An integrated multi-level approach to guidance is reaping dividends at Turriff Academy in Aberdeenshire, where assistant rector Wilfred Weir has written his own report on Moving Towards a Guidance-Oriented School.
The scheme is still in its infancy - Mr Weir admits it needs to be refined and enhanced - but he and his colleagues hope to provide at least some of the answers to the questions publicly being asked of schools. These follow high-profile news stories like the call for better drugs-related education after the death of Leah Betts, and - in the aftermath of the Rosemary West trial - the need for inter-agency co-operation to combat child abuse.

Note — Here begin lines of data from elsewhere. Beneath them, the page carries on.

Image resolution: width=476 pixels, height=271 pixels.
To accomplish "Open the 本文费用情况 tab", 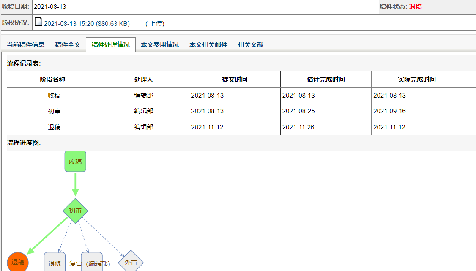I will coord(160,45).
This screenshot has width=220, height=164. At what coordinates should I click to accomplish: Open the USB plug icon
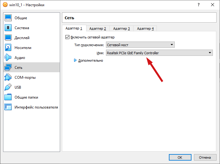point(8,87)
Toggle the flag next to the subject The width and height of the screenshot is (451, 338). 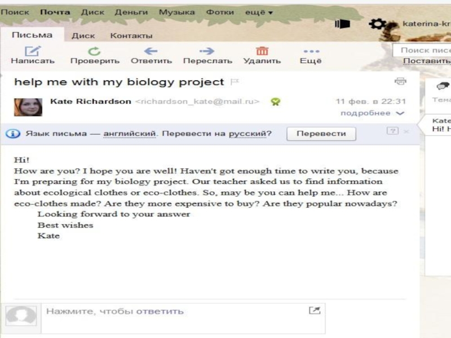235,82
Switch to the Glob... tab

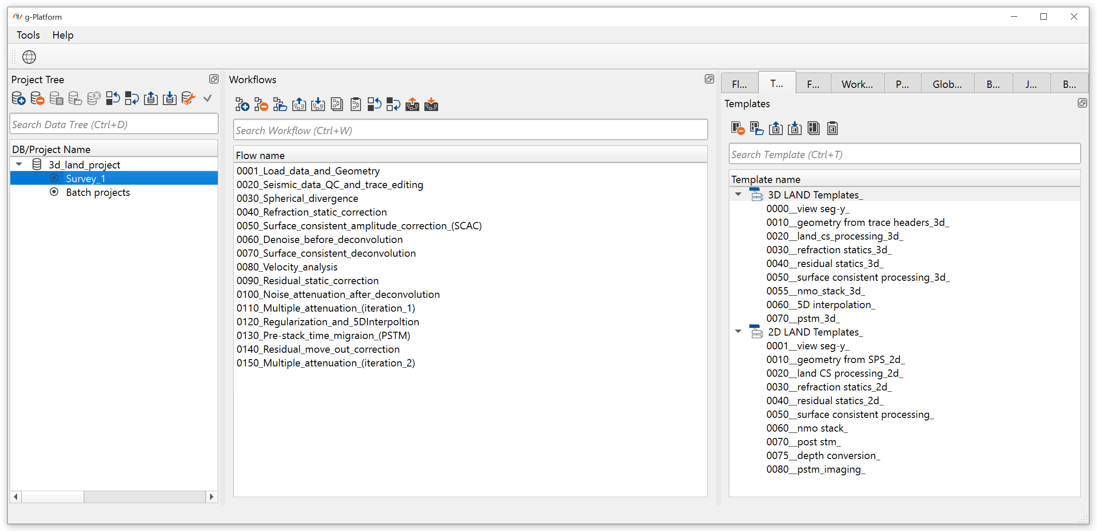point(947,84)
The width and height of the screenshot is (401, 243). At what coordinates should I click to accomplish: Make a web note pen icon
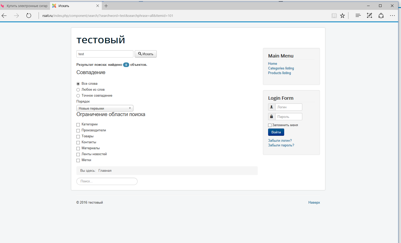pos(369,16)
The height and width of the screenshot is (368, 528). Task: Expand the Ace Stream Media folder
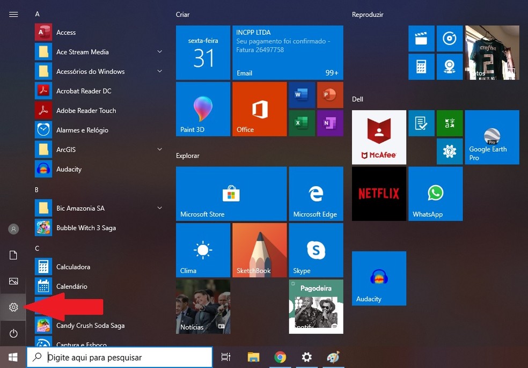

The 750-pupil Turriff Academy has four full-time guidance staff with little or no subject teaching on their timetables. Instead, they teach 80 minutes a week of personal and social education (PSE) to first to fourth-year pupils in their guidance role. Mr Weir says that PSE should be taught by trained staff - otherwise, some teachers could feel "dragooned" into tackling difficult subjects like sex, or areas in which they had little expertise, such as drugs.
The first line of approach is provided by register staff who, as house tutors, provide pupils with an initial point of contact first thing every day.
House tutors are also encouraged to deliver brief talks related to what is being taught in PSE at the time. This is optional and backed by a comprehensive support pack and regular meetings with guidance staff.
Turriff's second line of attack (or defence) is an extended guidance team involving social work, medical, child psychology
and health professionals. Mr Weir says
the object is "to demystify the inter-
agency involvement in guidance. This
is fundamental to the academy's approach."
On a basic level, he explains, the team helps staff see what an educational psychologist or a social worker looks like, if not what they do. "Even in this we may be going too far," he says. "Maybe we should get the learning support and guidance staff within the school to present to the staff. You might laugh at that, but ignorance of what non-subject teachers do within a school can be a crippling factor in the job."
The third part of Turriff's strategy is cross-communicatio n between departments. The crowning moment came during the school's drugs awareness week in September.
The English department organised videos and discussion; PE teachers covered the use of drugs in sport; home economics addressed the use of alcohol in a social context; the Secondary 4 (S4) drama group performed an improvisation on drugs which counted towards a short-course assessment; the art department produced posters which, Mr Weir says, were better than some professional work.
"This cross-curricular dimension was one of the most exciting developments of the week," he says.
"I don't think we have all the answers at Turriff. Support for pupils and guidance is central to the curriculum, but we hope the model we've used to express that centrality is more flexible and user-friendly for all staff, pupils and the community."